Ahora, junto con otros dos trasplantados, Omar Curra y Jorge Abdala, más las respectivas esposas del trío, llevan adelante la Fundación de Ayuda a la Vida y el Trasplantado (FAVIT), con la cual “conseguimos mucha medicación que incluso entregamos al Incaimén y al Italiano”. En ese rol Javier hace constantes capacitaciones en el Instituto Nacional Central Único Coordinador de Ablación e Implante (Incucai), que lo preparan sobre todos los aspectos para la vida de estos pacientes y sus familiares.

“Es importante que tengamos mucha participación, porque nuestra experiencia sirve para mejorar el sistema”, destacó.



Una vida muy activa junto a su familia

Amante de los deportes, la cardiopatía congénita le impedía a Javier Máscolo poder practicarlos. Trabajaba con su padre, que tenía la concesión del bar del viejo Hotel Argentino, pero dos años antes del trasplante su condición lo obligó a jubilarse por incapacidad.

Hoy vive de esa jubilación, mientras que su esposa, Cinthia, cuida a un bebé en las mañanas. “Y así la vamos llevando”, comenta Javier, quien entre los logros de estos últimos 15 años está el haber conseguido una casita a través del IPV en el barrio Covimet IV, en Guaymallén, “la cual pude ampliar y hoy tengo el orgullo de la casa propia para mi familia”, añade.

Sin embargo, su vida no es muy activa. “Me encargo de mis hijos en la mañana y tres veces por semana debo ir a hacerme diálisis”, señala. Eso porque actualmente se encuentra en lista de espera nacional, ya que debe ser sometido a un trasplante renal. “El remedio que debo tomar es nefrotóxico y arruina los riñones. Pero actualmente hay medicamentos nuevos que no causan ese daño”, explica.

Mientras aguarda el momento de volver a la sala de operaciones, insiste en que “pese a todo, uno le pone el pecho porque quiere seguir viviendo. Están mi señora y mis hijos, que me necesitan y para quienes siento soy un modelo de que siempre hay que luchar sin rendirse”.


En síntesis

nnJavier Máscolo recibió un corazón y un pulmón el 15 de setiembre de 1993. Fue el primer trasplante de ese tipo en Mendoza.

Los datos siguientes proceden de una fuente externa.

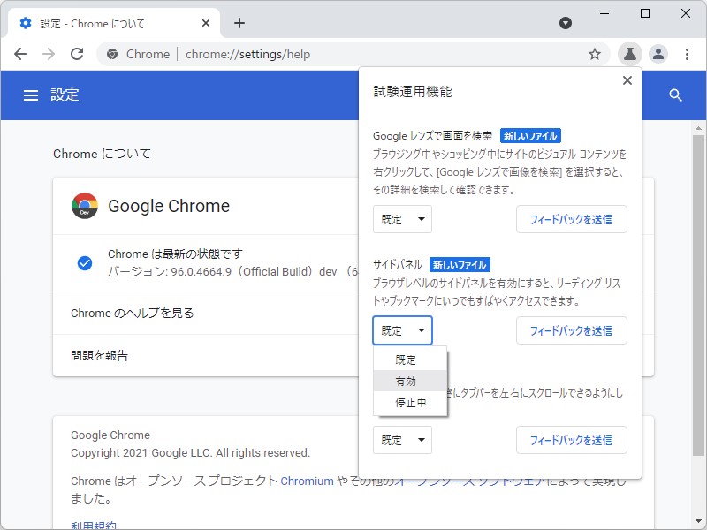Send feedback for サイドパネル feature
Image resolution: width=707 pixels, height=530 pixels.
tap(571, 330)
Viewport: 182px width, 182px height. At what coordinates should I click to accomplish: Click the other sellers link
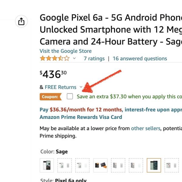(145, 128)
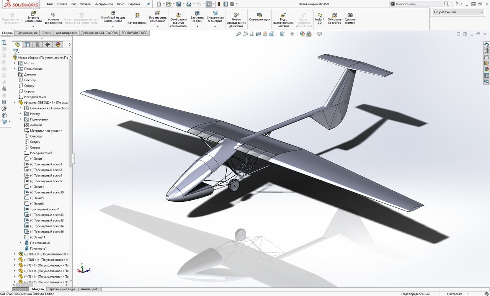Click the Insert Components (Вставить компоненты) icon
Screen dimensions: 490x296
(33, 14)
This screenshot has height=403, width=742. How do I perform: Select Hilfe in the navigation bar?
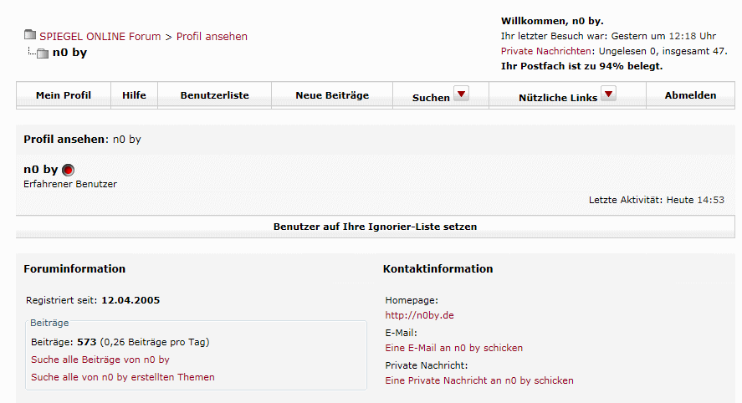134,95
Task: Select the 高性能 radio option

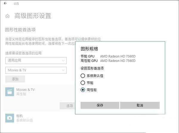Action: click(x=83, y=89)
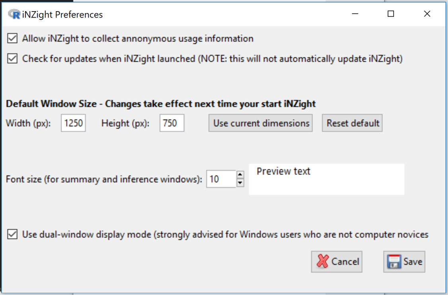Image resolution: width=448 pixels, height=295 pixels.
Task: Click the Reset default button
Action: (x=352, y=123)
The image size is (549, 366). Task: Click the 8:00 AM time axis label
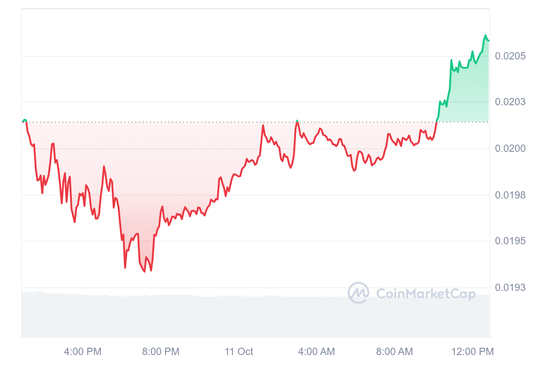(x=394, y=352)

nnHoy tiene 40 años. Vive con su esposa, Cinthia, que hoy cumple 37; los hijos de ambos, Micaela (10), Saverio (8) y Sebastián (17), de un matrimonio anterior de la mujer.


nnActualmente es parte de la Fundación de Ayuda a la Vida y el Trasplantado (FAVIT).


Un tipo muy agradecido

Javier sólo tiene puros agradecimientos hacia quien tuvo a cargo el equipo que lo operó: Claudio Burgos, “pero especialmente a Manuel Rodríguez, un médico que sigue en contacto con los pacientes y está dispuesto sean las tres de la mañana o domingo, y a los enfermeros del Italiano, son espectaculares. Se encargan de mi salud y la contención emocional”. También agradece a su esposa, Cinthia, “uno de los milagros en estos 15 años, donde hubo buenas y malas”. Entre estas últimas cuenta una operación en 2006 para extraerle un tumor del intestino y que lo llevó al borde la muerte. “Ella siempre estuvo ahí, incluso se internó conmigo. Sé que es difícil, pero sigue a mi lado”.

Devoto de San Martín de Porres, santo de los enfermos, Javier lo honra los 3 de cada mes. Lo asocia con momentos positivos: “Mi hijo Saverio nació un 3 y cada vez que me informaban los buenos resultados de un estudio, era un 3”.



En familia. Javier Máscolo junto a los suyos, a quienes considera un “milagro en éstos 15 años de transplantado” .

Luchador. Además de afrontar su recuperación, Javier se hace tiempo para honrar a San Martín de Porres.

Con el médico. Claudio Burgos y Javier tras la histórica operación.